TASK OBJECTIVE:
Could you write out each of the records below exactly?

Dataset excerpts:
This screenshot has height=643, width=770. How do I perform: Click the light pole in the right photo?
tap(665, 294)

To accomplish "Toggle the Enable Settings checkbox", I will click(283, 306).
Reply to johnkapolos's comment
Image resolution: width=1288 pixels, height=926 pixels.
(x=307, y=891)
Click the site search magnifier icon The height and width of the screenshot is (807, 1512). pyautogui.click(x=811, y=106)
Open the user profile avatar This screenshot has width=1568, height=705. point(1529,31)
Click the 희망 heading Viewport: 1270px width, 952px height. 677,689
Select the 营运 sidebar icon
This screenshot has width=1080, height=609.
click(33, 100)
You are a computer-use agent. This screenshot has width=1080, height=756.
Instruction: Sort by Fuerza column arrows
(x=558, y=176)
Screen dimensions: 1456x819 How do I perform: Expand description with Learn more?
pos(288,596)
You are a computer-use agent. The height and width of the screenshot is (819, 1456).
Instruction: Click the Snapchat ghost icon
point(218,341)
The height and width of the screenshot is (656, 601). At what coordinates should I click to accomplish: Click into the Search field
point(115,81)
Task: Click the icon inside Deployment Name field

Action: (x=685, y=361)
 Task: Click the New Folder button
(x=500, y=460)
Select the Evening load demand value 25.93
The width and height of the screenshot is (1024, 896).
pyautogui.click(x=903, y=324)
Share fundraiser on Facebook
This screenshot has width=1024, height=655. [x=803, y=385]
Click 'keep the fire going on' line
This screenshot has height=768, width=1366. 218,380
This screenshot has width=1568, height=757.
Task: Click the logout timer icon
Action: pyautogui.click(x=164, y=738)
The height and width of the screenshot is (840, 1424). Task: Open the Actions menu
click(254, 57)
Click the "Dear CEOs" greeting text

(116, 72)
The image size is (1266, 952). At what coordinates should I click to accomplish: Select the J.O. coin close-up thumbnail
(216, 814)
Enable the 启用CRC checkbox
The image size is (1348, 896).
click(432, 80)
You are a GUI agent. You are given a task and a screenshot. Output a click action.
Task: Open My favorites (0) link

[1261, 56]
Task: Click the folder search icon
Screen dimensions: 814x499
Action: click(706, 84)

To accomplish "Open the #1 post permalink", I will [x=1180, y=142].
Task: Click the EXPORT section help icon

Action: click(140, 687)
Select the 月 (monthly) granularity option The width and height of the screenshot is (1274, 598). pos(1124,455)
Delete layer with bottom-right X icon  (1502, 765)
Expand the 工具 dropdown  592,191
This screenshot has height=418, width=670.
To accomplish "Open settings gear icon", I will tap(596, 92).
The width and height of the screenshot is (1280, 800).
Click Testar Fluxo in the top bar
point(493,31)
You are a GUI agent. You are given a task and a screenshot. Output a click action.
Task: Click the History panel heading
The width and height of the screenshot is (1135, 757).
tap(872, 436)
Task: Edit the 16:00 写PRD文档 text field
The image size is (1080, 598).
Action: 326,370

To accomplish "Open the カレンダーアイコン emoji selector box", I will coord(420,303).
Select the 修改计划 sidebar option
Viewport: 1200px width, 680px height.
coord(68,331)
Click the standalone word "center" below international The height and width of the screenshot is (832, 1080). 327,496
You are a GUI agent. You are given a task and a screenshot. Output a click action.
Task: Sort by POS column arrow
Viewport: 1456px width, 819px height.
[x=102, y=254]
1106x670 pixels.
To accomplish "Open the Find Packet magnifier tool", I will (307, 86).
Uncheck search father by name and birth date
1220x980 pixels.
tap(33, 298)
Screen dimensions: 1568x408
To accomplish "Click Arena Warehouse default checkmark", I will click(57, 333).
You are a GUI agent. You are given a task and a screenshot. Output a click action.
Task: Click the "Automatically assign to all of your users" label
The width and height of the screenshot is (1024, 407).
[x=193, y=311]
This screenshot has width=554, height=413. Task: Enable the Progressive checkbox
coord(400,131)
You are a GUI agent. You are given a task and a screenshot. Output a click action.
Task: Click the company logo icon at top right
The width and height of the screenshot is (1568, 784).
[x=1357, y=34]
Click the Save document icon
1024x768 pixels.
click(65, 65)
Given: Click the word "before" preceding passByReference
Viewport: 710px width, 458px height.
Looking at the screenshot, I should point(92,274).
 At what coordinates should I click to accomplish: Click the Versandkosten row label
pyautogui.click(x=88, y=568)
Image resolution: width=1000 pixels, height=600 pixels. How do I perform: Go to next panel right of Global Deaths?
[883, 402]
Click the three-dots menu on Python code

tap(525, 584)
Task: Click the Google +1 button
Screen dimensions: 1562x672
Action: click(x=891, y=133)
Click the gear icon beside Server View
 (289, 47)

EXERCISE ANSWER:
This screenshot has height=643, width=770. How do I perform: Click the light pole in the right photo?
tap(665, 294)

To accomplish "Toggle the Enable Settings checkbox", I will click(283, 306).
Reply to johnkapolos's comment
Image resolution: width=1288 pixels, height=926 pixels.
(x=307, y=891)
Click the site search magnifier icon The height and width of the screenshot is (807, 1512). pyautogui.click(x=811, y=106)
Open the user profile avatar This screenshot has width=1568, height=705. point(1529,31)
Click the 희망 heading Viewport: 1270px width, 952px height. 677,689
Select the 营运 sidebar icon
This screenshot has width=1080, height=609.
click(33, 100)
You are a computer-use agent. This screenshot has width=1080, height=756.
Instruction: Sort by Fuerza column arrows
(x=558, y=176)
Screen dimensions: 1456x819 How do I perform: Expand description with Learn more?
pos(288,596)
You are a computer-use agent. The height and width of the screenshot is (819, 1456).
Instruction: Click the Snapchat ghost icon
point(218,341)
The height and width of the screenshot is (656, 601). At what coordinates should I click to accomplish: Click into the Search field
point(115,81)
Task: Click the icon inside Deployment Name field

Action: (x=685, y=361)
 Task: Click the New Folder button
(x=500, y=460)
Select the Evening load demand value 25.93
The width and height of the screenshot is (1024, 896).
pyautogui.click(x=903, y=324)
Share fundraiser on Facebook
This screenshot has width=1024, height=655. [x=803, y=385]
Click 'keep the fire going on' line
This screenshot has height=768, width=1366. 218,380
This screenshot has width=1568, height=757.
Task: Click the logout timer icon
Action: pyautogui.click(x=164, y=738)
The height and width of the screenshot is (840, 1424). Task: Open the Actions menu
click(254, 57)
Click the "Dear CEOs" greeting text

(116, 72)
The image size is (1266, 952). At what coordinates should I click to accomplish: Select the J.O. coin close-up thumbnail
(216, 814)
Enable the 启用CRC checkbox
The image size is (1348, 896).
click(432, 80)
You are a GUI agent. You are given a task and a screenshot. Output a click action.
Task: Open My favorites (0) link

[1261, 56]
Task: Click the folder search icon
Screen dimensions: 814x499
Action: click(706, 84)

To accomplish "Open the #1 post permalink", I will [x=1180, y=142].
Task: Click the EXPORT section help icon

Action: click(140, 687)
Select the 月 (monthly) granularity option The width and height of the screenshot is (1274, 598). pos(1124,455)
Delete layer with bottom-right X icon  (1502, 765)
Expand the 工具 dropdown  592,191
This screenshot has height=418, width=670.
To accomplish "Open settings gear icon", I will tap(596, 92).
The width and height of the screenshot is (1280, 800).
Click Testar Fluxo in the top bar
point(493,31)
You are a GUI agent. You are given a task and a screenshot. Output a click action.
Task: Click the History panel heading
The width and height of the screenshot is (1135, 757).
tap(872, 436)
Task: Edit the 16:00 写PRD文档 text field
The image size is (1080, 598).
Action: 326,370

To accomplish "Open the カレンダーアイコン emoji selector box", I will coord(420,303).
Select the 修改计划 sidebar option
Viewport: 1200px width, 680px height.
coord(68,331)
Click the standalone word "center" below international The height and width of the screenshot is (832, 1080). 327,496
You are a GUI agent. You are given a task and a screenshot. Output a click action.
Task: Sort by POS column arrow
Viewport: 1456px width, 819px height.
[x=102, y=254]
1106x670 pixels.
To accomplish "Open the Find Packet magnifier tool", I will (307, 86).
Uncheck search father by name and birth date
1220x980 pixels.
tap(33, 298)
Screen dimensions: 1568x408
To accomplish "Click Arena Warehouse default checkmark", I will click(57, 333).
You are a GUI agent. You are given a task and a screenshot. Output a click action.
Task: Click the "Automatically assign to all of your users" label
The width and height of the screenshot is (1024, 407).
[x=193, y=311]
This screenshot has width=554, height=413. Task: Enable the Progressive checkbox
coord(400,131)
You are a GUI agent. You are given a task and a screenshot. Output a click action.
Task: Click the company logo icon at top right
The width and height of the screenshot is (1568, 784).
[x=1357, y=34]
Click the Save document icon
1024x768 pixels.
click(65, 65)
Given: Click the word "before" preceding passByReference
Viewport: 710px width, 458px height.
Looking at the screenshot, I should point(92,274).
 At what coordinates should I click to accomplish: Click the Versandkosten row label
pyautogui.click(x=88, y=568)
Image resolution: width=1000 pixels, height=600 pixels. How do I perform: Go to next panel right of Global Deaths?
[883, 402]
Click the three-dots menu on Python code

tap(525, 584)
Task: Click the Google +1 button
Screen dimensions: 1562x672
Action: click(x=891, y=133)
Click the gear icon beside Server View
 (289, 47)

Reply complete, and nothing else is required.